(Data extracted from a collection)
==================================================

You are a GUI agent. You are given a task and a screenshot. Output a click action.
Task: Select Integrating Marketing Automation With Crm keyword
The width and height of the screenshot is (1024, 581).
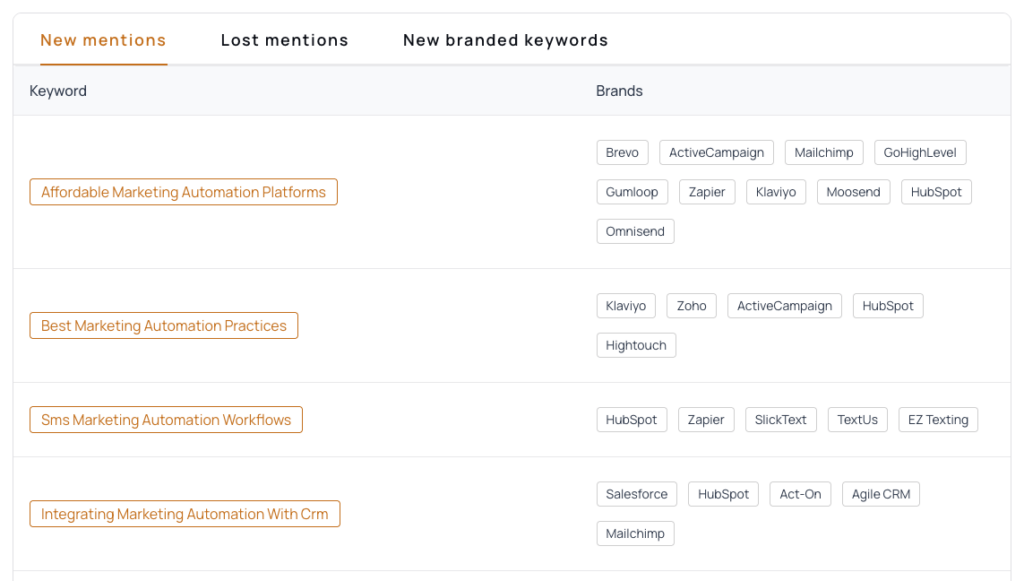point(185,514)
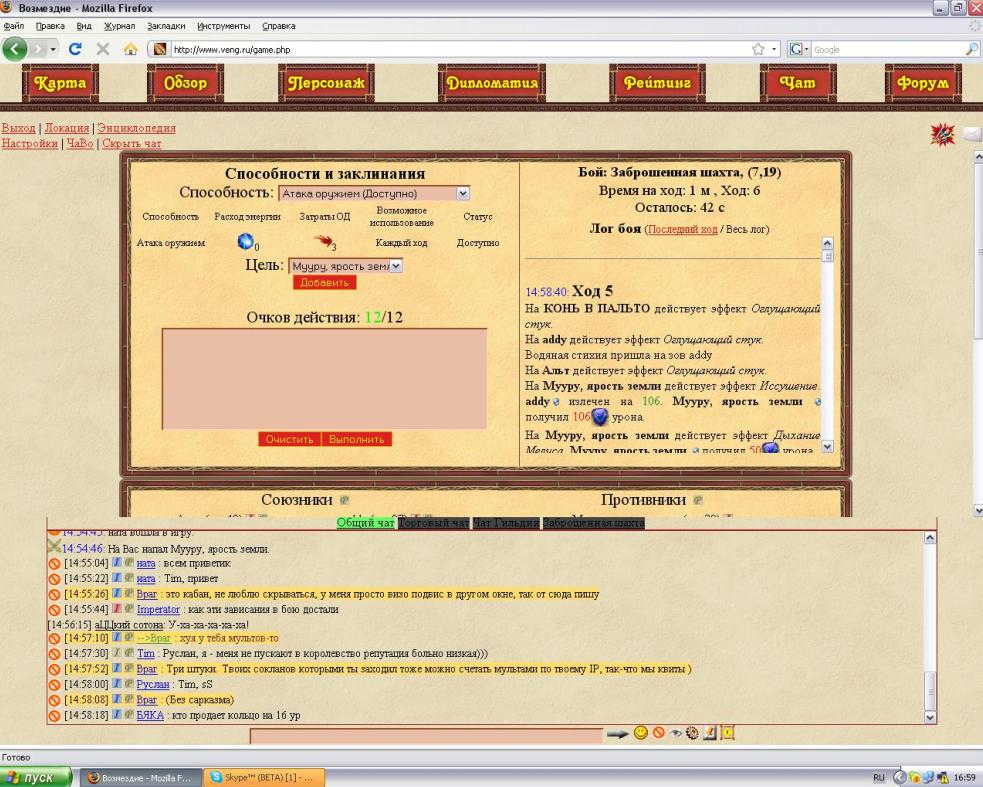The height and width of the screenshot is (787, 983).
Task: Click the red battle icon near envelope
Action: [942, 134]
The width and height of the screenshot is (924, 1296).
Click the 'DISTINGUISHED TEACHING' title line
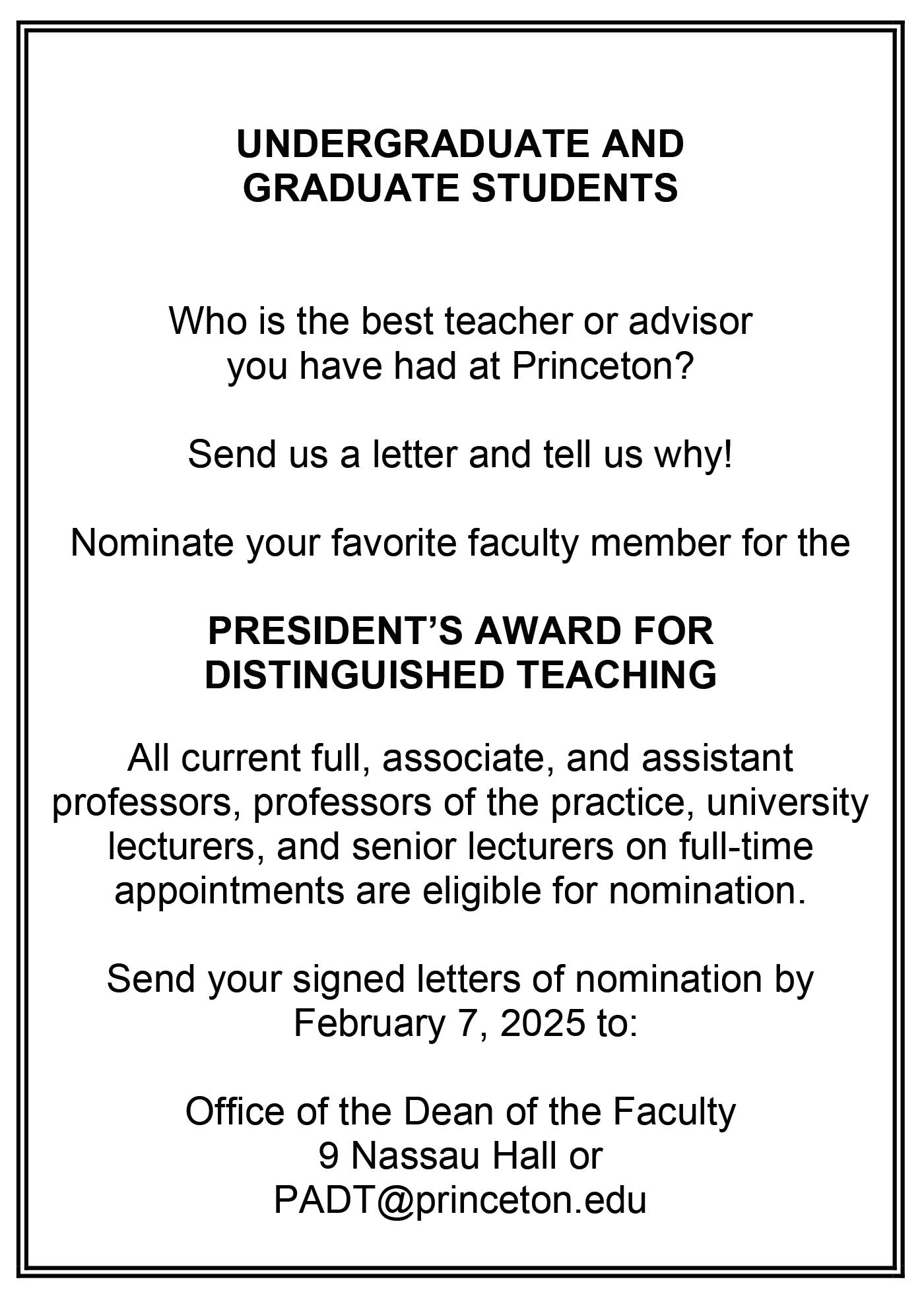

==================================================

What to produce: Please, leaving out all pictures, transcribe exactly the lines above from the one containing "The width and height of the screenshot is (924, 1296)." through the final line, both included.

Output:
The width and height of the screenshot is (924, 1296).
Click the 'DISTINGUISHED TEACHING' title line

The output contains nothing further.